In line with your arguments* on the obstinacy of Brahmins in not sharing their intellectual, cultural wealth with rest of the society, Sri Aurobindo was to say in the essay “Imperfections of Past Aggregates”:

“Therefore, the perfect counsel for a dominant minority is always to recognize in good time the right hour for its abdication and for imparting its ideals, qualities, culture, experience to the rest of the aggregate or as mush of it as is prepared for that progress.

When this is done,the social aggregates advance normally and without disruption or serious wound or malady; otherwise a disordered progress is imposed upon it, for Nature will not suffer human egoism to baffle for her fixed intention and necessity. When the dominant classes successfully avoid her demand upon them, the worst of destinies is likely to overtake the social aggregate, -- as in India when the final refusal of the Brahmin and other privileged classes to call up the bulk of the nation as far as possible to their level, their fixing of an unbridgeable gulf of superiority between themselves and rest of the society, has been the main cause of eventual decline and degeneracy….”

When is good time and the right hour? Has it already gone? If to be done now how should it happen?

What are your comments?


With regards,
Swami

* from other threads too.
 
Last edited:
Dear Shri SwamiTaBra, Greetings!

....Whilst caste based segregations are frowned upon, nowadays class (wealth ) based ones are indeed glorified. My view is that at least in caste-based segregations there is a modicum of what I term as intra-egalitarianism, in class based ones there is nothing – today’s idol may remain uncared for if his/her wealth is seen to be diminishing.
You raise some interesting issues. While each of the two bases of division, caste and class, give rise to injustice, a mix of the two, the cocktail of caste and class that we have, is potently unjust, and prevents any backlash against the rich and powerful by splintering the poor and the powerless into many small groups, all collectively weary of each other.

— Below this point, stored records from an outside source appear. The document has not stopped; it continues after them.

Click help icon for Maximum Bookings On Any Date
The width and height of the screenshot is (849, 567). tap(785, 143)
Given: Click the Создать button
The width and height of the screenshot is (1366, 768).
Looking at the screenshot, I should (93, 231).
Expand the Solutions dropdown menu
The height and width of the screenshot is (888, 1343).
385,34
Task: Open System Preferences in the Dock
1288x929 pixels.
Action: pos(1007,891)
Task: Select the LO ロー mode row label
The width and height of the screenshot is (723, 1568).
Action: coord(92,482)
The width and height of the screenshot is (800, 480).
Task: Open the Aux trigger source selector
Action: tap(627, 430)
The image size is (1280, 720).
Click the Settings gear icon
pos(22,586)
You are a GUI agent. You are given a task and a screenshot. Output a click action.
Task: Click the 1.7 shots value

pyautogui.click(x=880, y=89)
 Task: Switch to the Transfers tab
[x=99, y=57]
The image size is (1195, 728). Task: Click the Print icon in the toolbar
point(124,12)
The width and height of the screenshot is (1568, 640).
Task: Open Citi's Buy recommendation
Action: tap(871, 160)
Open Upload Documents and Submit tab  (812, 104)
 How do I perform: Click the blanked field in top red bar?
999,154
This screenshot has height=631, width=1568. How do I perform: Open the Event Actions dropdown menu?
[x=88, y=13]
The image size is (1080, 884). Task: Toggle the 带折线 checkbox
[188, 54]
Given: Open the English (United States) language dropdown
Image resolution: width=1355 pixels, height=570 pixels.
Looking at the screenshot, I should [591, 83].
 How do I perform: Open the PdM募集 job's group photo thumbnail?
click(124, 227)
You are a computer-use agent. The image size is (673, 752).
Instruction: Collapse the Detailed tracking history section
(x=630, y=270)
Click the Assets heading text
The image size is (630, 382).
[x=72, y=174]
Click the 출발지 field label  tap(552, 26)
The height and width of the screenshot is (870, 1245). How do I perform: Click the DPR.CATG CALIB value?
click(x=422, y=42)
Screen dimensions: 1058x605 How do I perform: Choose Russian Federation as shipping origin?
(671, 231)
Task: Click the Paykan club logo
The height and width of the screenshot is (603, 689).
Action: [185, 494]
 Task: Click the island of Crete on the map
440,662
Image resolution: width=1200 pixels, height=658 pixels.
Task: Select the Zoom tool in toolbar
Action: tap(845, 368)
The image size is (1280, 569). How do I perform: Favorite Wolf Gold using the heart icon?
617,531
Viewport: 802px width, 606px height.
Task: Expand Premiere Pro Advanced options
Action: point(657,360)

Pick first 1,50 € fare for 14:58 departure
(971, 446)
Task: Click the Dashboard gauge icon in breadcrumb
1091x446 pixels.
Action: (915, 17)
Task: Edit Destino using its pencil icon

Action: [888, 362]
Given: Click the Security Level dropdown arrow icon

There is no modicum of equality within a caste, not at all. There is no way families from clearly different classes of the same caste mixing. The caste system, superimposed upon the class system, makes a poor member of one caste show allegiance to his own rich oppressor just because he is from the same caste. Further, it makes him view someone who could be his natural ally sans caste system, a poor from another caste, with suspicion. In this matrix of caste and class, individuals are splintered into ever so small groups, it is near impossible to mount a challenge to the established system.

So, IMO, caste system aggravates and perpetuates class exploitation. Caste serves to protect upper class and robs the lower classes of any chance of uniting.

I don't know whether a classless society is even possible, but casteless societies are all around us. So, it would be nice if we can take away caste system that benefits only those belonging to the upper classes.

Offspring of rich having an advantage is unavoidable. Even if 100% estate taxe is instituted, the kids will still get to enjoy a privileged upbringing. Further, 100% estate tax will have many unintended negative consequences.


So kindly do not overlook the baneful impact of the British rule in this context.
Not at all, I have no sympathy for the British rule. But, blaming the British for our social evil is not wise.


Part – II
When is good time and the right hour? Has it already gone? If to be done now how should it happen?
Thanks for the citation from Sri Aurobindo, quite powerfully stated.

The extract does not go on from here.